By recognizing the definition of a chi-squared random variable, we see that

\[ \sigmahat^2 = \frac{1}{N} \resvhat^\trans \resvhat \sim \frac{\sigma^2}{N} \s, \quad\textrm{where}\quad \s \sim \chisq{N-P}. \]

This distribution is true in finite sample — it is not asymptotic. But this beautiful result is only possible because of the normal assumption, which may not be very reasonable in practice.

Consequences of the chi-squared distribution

From standard properties of the chi-squared distribution, some immediate results follow.

Variance

As expected, the variance of our estimator around the truth goes to zero as \(N \rightarrow \infty\), since

\[ \var{\sigmahat^2 - \sigma^2} = \sigma^4 \var{\frac{\s}{N} - 1} = \frac{\sigma^4}{N^2} \var{\s} = \frac{2(N - P)}{N^2}\sigma^4 \rightarrow 0. \]

This is essentially the chi-squared version of the proof we already gave using the LLN.

Bias

First, we can see that

\[ \expect{\sigmahat^2} = \sigma^2 \frac{N-P}{N}. \]

That is, our estimator \(\sigmahat^2\) is downwardly biased, since

\[ \expect{\sigmahat^2 - \sigma^2} = \sigma^2\left( \frac{N-P}{N} - 1 \right) = \sigma^2 \frac{-P}{N}. \]

This bias vanishes as \(N \rightarrow \infty\), but for any particular \(N\), we will under-estimate \(\sigma^2\) on average. Indeed, this might be expected! Recall that we chose

\[ \resvhat^\trans \resvhat = \argmin{\betav'} (\Y - \X\betav')^\trans(\Y - \X\betav') \le (\Y - \X\betav)^\trans(\Y - \X\betav) = \resv^\trans \resv. \]

That is, because we are fitting the sum of squares, we always get a lower estimate of the sum of squared residuals than we would have if we had used the true value of \(\beta\). Since using the true value gives us an unbiased estimator, we bias \(\sigmahat^2\) by searching over \(\beta\). And we bias it more, the more “degrees of freedom” we search over.

For this reason, many authors use the estimator

\[ \sigmahat^2_{0} = \frac{1}{N - P} \sumn \reshat_n^2 \quad\textrm{instead of}\quad \sigmahat^2 = \frac{1}{N} \sumn \reshat_n^2, \]

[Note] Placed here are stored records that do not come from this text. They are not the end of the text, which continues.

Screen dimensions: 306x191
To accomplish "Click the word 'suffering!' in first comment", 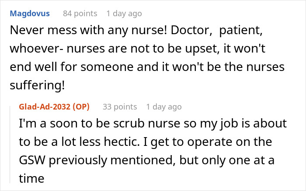I will (x=37, y=85).
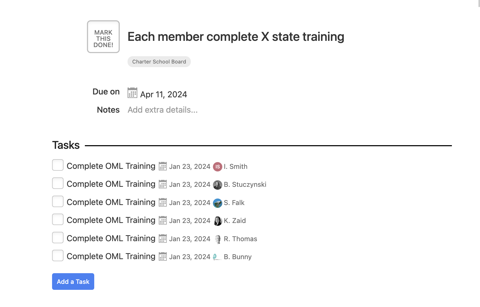Check off I. Smith's OML Training task

point(58,165)
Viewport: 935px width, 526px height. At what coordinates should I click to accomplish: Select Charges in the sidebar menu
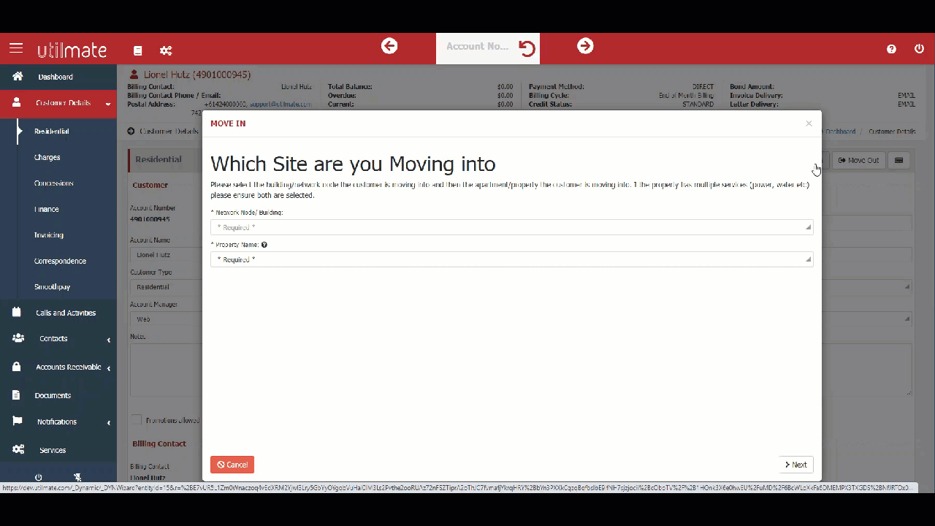(x=47, y=157)
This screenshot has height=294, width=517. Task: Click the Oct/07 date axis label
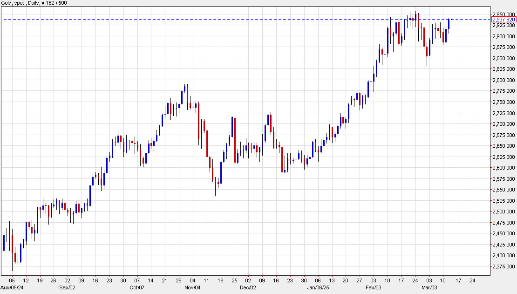pos(137,287)
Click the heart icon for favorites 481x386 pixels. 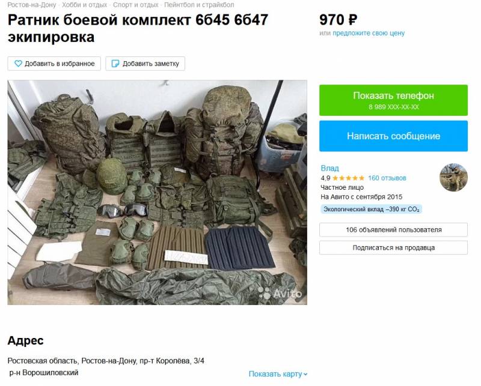[x=19, y=64]
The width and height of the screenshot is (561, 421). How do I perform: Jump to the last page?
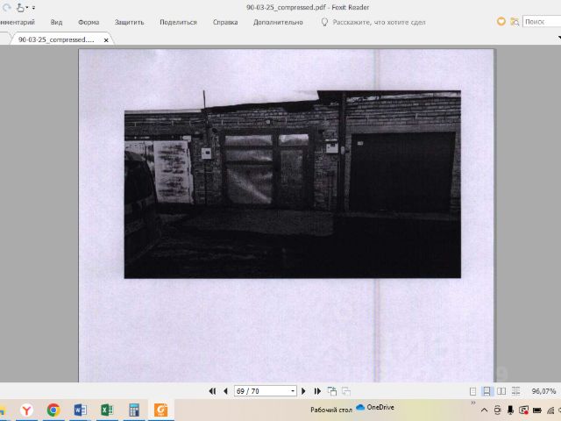[x=317, y=391]
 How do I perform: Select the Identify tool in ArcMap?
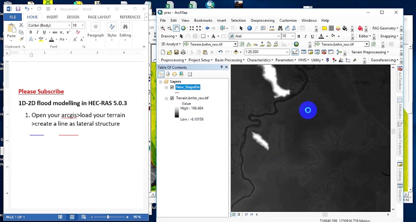click(249, 28)
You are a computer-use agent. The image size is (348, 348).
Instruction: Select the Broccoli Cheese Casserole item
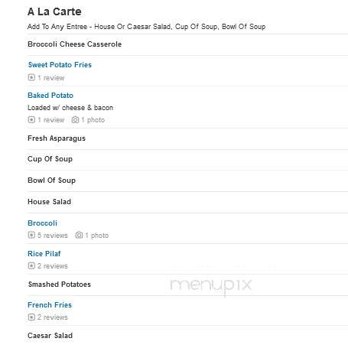click(75, 44)
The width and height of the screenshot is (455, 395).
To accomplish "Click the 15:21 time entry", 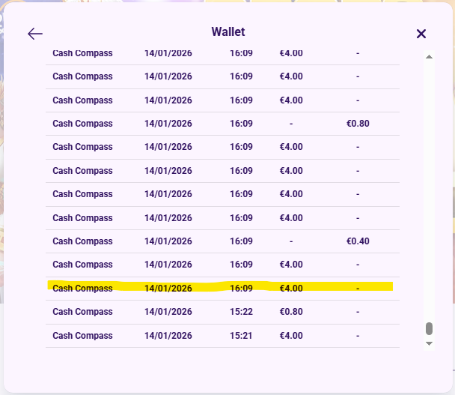I will tap(242, 336).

since \[ \expect{\sigmahat^2_{0}} = \sigma^2 \quad\textrm{but}\quad \expect{\sigmahat^2} = \frac{N-P}{N} \sigma^2 < \sigma^2. \]

In other words, \(\sigmahat^2_0\) is unbiased. Normalizing by \(N - P\) instead of \(N\) doesn’t affect the fact that \(\sigmahat^2_0 \rightarrow \sigma^2\), so in a sense one may as well use \(\sigmahat^2_0\), though in practice the difference is small as long as \(P \ll N\).

Since both \(\sigmahat^2_{0}\) and \(\sigmahat^2\) go to the truth as \(N \rightarrow \infty\), it doesn’t matter much asymptotically which one you use. Therefore it makes sense to use \(\sigmahat^2_{0}\), since it will sometimes be better, and is no worse for large \(N\).

Independence

Recall that we’ve shown that

\[ \betavhat = \betav + (\X^\trans \X)^{-1} \X^\trans \resv \quad\textrm{and}\quad \resvhat = \proj{\X^\perp} \resv. \]

As a consequence, we have shown that both are multivariate normal. Furthermore,

\[ \cov{\betavhat, \resvhat} = \cov{(\X^\trans \X)^{-1} \X^\trans \resv, \proj{\X^\perp} \resv} = \expect{(\X^\trans \X)^{-1} \X^\trans \resv \resv^\trans \proj{\X^\perp} } = \sigma^2 (\X^\trans \X)^{-1} \X^\trans \proj{\X^\perp} = \zerov, \]

since \(\proj{\X^\perp} \X = \zerov\). So it follows that not only are \(\betavhat\) and \(\resvhat\) normal, they are independent, since for normal random variables, uncorrelatedness implies independence.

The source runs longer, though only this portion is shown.